## Work required:
Rewrite the items starting at the line containing "Click the date label 10 on time axis" and ending at the line containing "click(x=1329, y=36)" as a two-column CSV with the headers instruction and action. Give one row per item, and put each value in a single quoted field with any line breaks turned into spaces.

## Items:
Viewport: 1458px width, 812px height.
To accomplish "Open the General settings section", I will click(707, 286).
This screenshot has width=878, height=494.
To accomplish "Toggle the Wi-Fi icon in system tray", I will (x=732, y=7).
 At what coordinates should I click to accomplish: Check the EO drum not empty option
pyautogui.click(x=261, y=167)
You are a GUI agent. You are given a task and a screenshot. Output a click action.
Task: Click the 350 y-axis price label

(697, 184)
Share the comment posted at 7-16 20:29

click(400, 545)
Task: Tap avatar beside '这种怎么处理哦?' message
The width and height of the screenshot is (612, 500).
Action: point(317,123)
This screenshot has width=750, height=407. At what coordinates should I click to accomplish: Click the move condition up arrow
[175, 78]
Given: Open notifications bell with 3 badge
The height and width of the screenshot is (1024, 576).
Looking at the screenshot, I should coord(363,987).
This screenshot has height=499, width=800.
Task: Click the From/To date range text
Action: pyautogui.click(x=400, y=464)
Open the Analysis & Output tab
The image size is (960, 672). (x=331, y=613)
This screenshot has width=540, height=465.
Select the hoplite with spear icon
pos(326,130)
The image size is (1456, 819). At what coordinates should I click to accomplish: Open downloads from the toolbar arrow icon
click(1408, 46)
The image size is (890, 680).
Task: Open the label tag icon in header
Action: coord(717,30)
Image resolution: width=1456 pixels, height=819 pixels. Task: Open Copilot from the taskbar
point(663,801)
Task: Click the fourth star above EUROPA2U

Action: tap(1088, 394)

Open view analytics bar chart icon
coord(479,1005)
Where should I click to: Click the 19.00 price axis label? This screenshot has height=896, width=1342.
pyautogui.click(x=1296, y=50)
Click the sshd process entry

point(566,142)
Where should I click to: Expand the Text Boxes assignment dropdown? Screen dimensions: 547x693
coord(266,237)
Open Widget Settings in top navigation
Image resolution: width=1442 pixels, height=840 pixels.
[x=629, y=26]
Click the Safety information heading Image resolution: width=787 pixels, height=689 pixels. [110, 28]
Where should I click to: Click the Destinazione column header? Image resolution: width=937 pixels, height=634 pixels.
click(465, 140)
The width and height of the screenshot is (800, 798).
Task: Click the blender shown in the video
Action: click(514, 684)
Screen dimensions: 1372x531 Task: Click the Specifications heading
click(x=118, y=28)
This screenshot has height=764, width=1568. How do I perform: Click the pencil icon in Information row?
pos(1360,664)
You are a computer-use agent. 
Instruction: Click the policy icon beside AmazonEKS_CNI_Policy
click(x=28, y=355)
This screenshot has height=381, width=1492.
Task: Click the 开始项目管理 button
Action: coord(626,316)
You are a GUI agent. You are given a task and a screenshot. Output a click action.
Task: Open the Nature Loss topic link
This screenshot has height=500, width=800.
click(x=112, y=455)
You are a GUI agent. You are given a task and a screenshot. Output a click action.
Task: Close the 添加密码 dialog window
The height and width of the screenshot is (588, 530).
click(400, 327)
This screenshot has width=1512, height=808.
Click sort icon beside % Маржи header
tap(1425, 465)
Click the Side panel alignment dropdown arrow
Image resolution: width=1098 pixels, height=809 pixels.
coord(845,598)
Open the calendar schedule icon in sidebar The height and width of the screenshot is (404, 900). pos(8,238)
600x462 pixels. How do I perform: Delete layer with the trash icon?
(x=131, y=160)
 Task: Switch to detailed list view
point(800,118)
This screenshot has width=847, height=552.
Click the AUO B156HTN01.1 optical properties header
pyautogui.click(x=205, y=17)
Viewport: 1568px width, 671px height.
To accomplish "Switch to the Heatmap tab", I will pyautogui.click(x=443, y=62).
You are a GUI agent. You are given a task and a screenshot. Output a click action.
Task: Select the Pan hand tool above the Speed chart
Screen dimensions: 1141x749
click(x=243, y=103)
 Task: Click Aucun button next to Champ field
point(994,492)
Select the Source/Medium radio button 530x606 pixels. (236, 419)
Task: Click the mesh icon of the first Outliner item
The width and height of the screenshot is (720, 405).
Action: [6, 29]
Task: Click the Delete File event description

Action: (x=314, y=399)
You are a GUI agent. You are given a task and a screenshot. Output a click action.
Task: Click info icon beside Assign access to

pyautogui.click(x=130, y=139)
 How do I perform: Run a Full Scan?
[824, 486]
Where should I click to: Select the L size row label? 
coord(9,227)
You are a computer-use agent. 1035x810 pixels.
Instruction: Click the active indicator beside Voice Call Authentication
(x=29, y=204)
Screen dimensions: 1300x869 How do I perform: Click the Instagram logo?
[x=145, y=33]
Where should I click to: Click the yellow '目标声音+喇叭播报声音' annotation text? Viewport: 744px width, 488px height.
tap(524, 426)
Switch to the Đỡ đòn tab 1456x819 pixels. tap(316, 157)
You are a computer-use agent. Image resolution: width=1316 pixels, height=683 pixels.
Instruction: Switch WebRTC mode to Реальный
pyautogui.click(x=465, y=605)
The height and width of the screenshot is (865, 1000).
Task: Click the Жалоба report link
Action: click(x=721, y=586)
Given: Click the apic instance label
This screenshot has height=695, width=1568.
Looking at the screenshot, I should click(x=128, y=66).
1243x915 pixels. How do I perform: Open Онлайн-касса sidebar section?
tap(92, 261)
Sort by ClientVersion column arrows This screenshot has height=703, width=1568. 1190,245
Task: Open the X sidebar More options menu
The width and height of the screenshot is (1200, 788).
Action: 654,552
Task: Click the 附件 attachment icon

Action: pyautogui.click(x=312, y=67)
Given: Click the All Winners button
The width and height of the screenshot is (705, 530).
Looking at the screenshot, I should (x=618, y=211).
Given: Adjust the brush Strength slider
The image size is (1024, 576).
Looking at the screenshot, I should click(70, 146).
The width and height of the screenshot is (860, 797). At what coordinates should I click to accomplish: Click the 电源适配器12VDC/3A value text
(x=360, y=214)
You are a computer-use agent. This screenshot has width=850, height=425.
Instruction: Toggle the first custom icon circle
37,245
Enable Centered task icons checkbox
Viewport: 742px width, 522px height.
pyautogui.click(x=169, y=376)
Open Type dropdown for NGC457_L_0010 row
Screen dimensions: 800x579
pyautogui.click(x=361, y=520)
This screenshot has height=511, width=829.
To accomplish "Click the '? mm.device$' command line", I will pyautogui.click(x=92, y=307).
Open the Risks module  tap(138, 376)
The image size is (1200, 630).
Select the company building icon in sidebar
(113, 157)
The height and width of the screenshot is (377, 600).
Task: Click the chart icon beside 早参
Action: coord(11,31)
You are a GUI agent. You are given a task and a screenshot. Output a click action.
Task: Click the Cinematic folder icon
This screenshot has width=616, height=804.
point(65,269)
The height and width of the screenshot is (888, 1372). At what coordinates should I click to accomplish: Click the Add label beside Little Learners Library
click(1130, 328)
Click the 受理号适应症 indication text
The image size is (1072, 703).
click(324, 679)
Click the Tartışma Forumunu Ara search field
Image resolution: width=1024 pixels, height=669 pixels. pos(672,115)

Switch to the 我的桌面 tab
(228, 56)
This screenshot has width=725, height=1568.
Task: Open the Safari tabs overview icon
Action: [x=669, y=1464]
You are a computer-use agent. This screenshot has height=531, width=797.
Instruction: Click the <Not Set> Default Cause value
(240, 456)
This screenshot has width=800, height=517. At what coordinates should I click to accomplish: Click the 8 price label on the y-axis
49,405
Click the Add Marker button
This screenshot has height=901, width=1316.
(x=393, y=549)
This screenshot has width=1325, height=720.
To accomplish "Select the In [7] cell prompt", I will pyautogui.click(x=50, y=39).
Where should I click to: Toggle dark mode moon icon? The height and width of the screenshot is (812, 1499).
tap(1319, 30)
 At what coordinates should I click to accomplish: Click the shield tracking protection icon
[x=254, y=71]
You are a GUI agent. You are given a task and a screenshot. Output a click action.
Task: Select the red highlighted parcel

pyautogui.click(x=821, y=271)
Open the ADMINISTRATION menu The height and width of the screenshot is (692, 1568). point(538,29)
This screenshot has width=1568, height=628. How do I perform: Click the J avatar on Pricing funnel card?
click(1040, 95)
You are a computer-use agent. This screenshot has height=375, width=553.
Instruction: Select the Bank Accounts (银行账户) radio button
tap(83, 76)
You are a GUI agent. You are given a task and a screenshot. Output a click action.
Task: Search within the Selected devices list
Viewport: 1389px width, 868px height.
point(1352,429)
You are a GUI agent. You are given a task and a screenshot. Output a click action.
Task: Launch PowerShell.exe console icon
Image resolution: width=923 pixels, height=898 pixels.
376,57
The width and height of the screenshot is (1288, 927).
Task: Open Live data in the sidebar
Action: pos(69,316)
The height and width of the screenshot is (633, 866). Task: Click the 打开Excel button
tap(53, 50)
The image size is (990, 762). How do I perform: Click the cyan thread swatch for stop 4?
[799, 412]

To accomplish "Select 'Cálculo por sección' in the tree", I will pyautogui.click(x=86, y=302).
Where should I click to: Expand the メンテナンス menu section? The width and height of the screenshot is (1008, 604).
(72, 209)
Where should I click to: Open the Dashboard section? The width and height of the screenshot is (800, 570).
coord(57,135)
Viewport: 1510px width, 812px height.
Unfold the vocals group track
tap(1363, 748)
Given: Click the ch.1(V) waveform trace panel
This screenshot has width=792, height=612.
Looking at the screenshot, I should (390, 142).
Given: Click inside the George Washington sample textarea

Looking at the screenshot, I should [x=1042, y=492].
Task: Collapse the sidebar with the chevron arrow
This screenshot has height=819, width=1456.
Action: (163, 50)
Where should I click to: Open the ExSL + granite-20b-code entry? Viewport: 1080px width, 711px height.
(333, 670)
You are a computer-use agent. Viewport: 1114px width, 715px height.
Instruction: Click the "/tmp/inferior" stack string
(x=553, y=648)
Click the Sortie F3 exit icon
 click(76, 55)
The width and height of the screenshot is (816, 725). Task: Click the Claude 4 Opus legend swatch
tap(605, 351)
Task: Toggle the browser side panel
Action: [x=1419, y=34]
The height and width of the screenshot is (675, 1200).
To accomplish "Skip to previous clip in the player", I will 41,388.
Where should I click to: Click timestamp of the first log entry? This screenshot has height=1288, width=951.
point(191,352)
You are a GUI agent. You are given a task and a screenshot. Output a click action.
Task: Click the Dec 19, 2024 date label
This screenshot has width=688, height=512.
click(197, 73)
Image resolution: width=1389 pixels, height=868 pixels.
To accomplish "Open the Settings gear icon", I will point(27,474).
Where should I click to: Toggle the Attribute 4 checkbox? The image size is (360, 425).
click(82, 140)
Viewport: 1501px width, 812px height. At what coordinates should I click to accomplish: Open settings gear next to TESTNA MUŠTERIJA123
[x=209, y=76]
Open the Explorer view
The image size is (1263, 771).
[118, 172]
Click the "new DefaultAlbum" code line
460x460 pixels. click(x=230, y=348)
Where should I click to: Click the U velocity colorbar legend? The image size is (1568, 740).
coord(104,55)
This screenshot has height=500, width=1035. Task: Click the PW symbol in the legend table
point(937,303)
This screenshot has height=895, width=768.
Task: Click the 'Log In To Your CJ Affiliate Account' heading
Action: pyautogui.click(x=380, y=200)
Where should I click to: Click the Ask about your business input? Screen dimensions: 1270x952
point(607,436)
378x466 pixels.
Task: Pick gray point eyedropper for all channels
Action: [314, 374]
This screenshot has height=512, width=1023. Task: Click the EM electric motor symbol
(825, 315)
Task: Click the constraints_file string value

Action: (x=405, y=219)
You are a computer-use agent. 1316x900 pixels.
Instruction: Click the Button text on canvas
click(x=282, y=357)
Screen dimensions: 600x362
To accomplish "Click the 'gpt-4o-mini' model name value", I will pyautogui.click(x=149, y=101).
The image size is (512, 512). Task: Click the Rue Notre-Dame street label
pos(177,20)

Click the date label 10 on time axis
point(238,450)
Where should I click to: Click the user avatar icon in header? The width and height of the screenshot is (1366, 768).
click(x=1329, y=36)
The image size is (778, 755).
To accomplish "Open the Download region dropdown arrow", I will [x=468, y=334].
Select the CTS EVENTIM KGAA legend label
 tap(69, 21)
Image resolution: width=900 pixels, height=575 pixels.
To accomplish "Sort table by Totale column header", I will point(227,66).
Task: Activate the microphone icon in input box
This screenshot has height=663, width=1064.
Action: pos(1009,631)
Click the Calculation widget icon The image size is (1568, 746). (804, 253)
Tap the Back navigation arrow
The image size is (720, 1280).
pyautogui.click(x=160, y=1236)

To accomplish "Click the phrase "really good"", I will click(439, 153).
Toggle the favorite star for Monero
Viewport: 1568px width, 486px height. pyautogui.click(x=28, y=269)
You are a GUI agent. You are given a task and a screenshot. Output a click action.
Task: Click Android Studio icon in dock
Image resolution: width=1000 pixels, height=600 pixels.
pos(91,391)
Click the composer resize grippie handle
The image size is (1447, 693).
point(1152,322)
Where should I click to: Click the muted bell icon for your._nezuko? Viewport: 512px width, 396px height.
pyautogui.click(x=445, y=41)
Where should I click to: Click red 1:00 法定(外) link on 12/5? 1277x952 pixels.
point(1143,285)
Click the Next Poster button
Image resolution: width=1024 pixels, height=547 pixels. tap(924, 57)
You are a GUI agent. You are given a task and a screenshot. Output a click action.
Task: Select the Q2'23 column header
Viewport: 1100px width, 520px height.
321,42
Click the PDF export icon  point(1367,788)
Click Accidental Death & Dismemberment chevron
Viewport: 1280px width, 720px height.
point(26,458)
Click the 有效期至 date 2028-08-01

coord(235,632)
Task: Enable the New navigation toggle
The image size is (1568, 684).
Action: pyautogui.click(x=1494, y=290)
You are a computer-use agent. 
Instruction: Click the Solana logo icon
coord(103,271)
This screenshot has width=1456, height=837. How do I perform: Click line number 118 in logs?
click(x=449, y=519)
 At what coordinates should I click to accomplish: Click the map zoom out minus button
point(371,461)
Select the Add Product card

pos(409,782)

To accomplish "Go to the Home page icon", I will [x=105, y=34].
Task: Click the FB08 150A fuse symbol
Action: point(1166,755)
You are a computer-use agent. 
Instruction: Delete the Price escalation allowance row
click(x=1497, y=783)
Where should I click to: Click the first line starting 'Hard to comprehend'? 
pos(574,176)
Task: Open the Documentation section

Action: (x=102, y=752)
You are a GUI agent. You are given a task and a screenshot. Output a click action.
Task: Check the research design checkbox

## Correct result:
instruction,action
"Click the date label 10 on time axis","point(238,450)"
"Where should I click to: Click the user avatar icon in header? The width and height of the screenshot is (1366, 768).","click(x=1329, y=36)"